Thursday, 25 May 2017

Review An Octoroon


An Octoroon
by Branden Jacobs-Jenkins

Down The Brer Rabbit Hole
https://www.orangetreetheatre.co.uk/

Playwright Branden Jacobs-Jenkins is a product of the US educational system - a graduate with a masters in drama from New York University, he's additionally an alumnus of a Julliard playwrights' programme. And he also happens to be black.

His 2014 play An Octoroon scoops up out of the syllabus a populist nineteenth century melodrama of almost the same name, The Octoroon. Wikipedia terms Irish dramatist Dion Boucicault's play an "anti slavery potboiler" and it scored a pre-Civil War success at the playwright's Winter Garden Theatre in New York in 1859.

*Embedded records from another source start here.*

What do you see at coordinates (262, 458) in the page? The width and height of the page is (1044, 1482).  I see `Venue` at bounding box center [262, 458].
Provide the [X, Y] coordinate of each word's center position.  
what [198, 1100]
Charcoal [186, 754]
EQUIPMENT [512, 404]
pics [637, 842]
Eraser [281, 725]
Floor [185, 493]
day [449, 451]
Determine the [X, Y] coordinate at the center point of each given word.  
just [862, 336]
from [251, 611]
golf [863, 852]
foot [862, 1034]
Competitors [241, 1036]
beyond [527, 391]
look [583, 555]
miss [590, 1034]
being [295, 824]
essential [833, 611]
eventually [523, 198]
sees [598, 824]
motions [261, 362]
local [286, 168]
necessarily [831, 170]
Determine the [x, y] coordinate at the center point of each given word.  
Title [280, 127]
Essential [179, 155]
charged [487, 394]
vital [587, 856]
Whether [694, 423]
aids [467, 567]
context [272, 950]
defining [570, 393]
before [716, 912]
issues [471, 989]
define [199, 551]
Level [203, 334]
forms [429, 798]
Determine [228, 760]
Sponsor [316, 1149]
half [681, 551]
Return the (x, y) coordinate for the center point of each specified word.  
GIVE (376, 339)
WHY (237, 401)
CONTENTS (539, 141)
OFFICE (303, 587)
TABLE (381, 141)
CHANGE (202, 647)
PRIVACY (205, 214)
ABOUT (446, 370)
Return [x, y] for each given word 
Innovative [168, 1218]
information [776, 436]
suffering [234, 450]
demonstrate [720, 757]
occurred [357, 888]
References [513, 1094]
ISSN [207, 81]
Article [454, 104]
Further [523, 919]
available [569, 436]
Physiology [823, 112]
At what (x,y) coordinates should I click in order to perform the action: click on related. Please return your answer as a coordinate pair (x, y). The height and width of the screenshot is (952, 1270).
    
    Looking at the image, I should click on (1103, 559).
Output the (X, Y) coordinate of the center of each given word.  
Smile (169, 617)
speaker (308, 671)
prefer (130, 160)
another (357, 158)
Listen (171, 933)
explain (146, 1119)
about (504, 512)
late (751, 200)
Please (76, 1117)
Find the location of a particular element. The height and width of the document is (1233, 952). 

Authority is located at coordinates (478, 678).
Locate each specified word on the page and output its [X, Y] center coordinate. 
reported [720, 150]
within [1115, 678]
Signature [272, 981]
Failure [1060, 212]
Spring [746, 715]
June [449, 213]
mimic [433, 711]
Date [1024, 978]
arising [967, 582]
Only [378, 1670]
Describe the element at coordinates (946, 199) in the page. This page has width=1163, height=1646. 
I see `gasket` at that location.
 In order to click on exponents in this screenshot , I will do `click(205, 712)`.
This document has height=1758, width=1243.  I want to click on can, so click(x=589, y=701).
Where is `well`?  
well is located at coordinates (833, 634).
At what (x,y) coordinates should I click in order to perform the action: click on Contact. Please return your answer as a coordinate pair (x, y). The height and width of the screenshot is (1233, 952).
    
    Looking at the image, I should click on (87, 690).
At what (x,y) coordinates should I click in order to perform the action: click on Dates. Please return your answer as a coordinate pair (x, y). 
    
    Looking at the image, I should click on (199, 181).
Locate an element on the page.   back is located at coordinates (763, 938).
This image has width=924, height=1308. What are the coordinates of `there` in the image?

Jacobs-Jenkins satiric comedy drama begins very firmly in the 21st (ok maybe 20th century) with playwright BJJ (Ken Nwosu)  - ah, yes of course Jacobs-Jenkins comes out of a university course! - in therapy for depression of the psychological rather than the economic kind

Whether the therapist is black or white, we never know but she or he suggests the playwright writes a riff on The Octoroon, a top hat and crinolines' barnstorming melodrama. The heir to a bankrupt antebellum Louisiana plantation falls for demure, but in legalistic terms racially flawed, Zoe (Iola Evans) and villainous shenanigans are afoot in the shape of a nouveau riche ex-overseer.

BJJ mounts a production but this means unexpected if not entirely unforeseeable casting difficulties. The playwright finds himself uncomfortably forced to double and triple up and don white face, even if a ressurrected Boucicault (Kevin Trainor) becoming a literal red face Native American redskin, takes it all more casually as part of the theatrical stock-in-trade. 

Jacobs-Jenkins seems to share something of Boucicault's canny commercialism and eye on the main chance when he put together An Octoroon. This is not a criticism - 'twas ever so in theatre and An Octoroon's mix of middle-class academic high japes, cinematic commercialism, low comedy and genuine melodramatic potency makes the play something of a quadroon itself.

Before we mix you up with all these 'oons, we should explain, dear reader, our terminology. Originating in the time of slavery, an octoroon is of one eighth black descent. A quadroon is someone of one quarter black descent. These were legal definitions with huge ramifications, for before the abolition of slavery unless the octoroon had been proveably freed from slavery, he or she remained a slave.

We felt the biggest influence, in its melding together of race, finance and sharp ironies, irrationalities and humour, was Chinese-American David Henry Hwang's ingenious and rather more compact earlier Yellow Face.

But of course black history in the US is its own very particular often brutal, back and forth history. Directed by Ned Bennett with set by Georgia Lowe, threaded through this baggy, thought-provoking play is also a tale of black performers - minstrelsy, their representation in folk tales, abolitionist novels, cinema - finally emerging in the age of sub prime mortgages.   

Where Jacobs-Jenkins scores is the recognition that melodrama renovates the creaky house of realism. It strips it of its pretention to rationality, with lives inside and outside fiction assailed by irrational desires and dangers.

The 21st century play An Octoroon may be clunky and self-conscious, but there is also strength in its raw red marrow uncovered.

By the end of An Octoroon, the focus has shifted away from the problematic beatification of  octoroon Zoe and away from the men including the middle class playwright to the two dark skinned slave women, Minnie (Vivian Operah) and Dido (Emmanuella Cole)

Their initially peripheral situation and dependence for their existence on auctions and melodramatic paperwork devices provide a knotty resonance for more contemporary crises.

Faced with forces beyond their control, they raise An Octoroon from mere parody or a clever intellectual exercise about the black experience into a resonant piece about skin colour, women and property in modern America. In one stroke, An Octoroon becomes a much braver and original green light piece of work.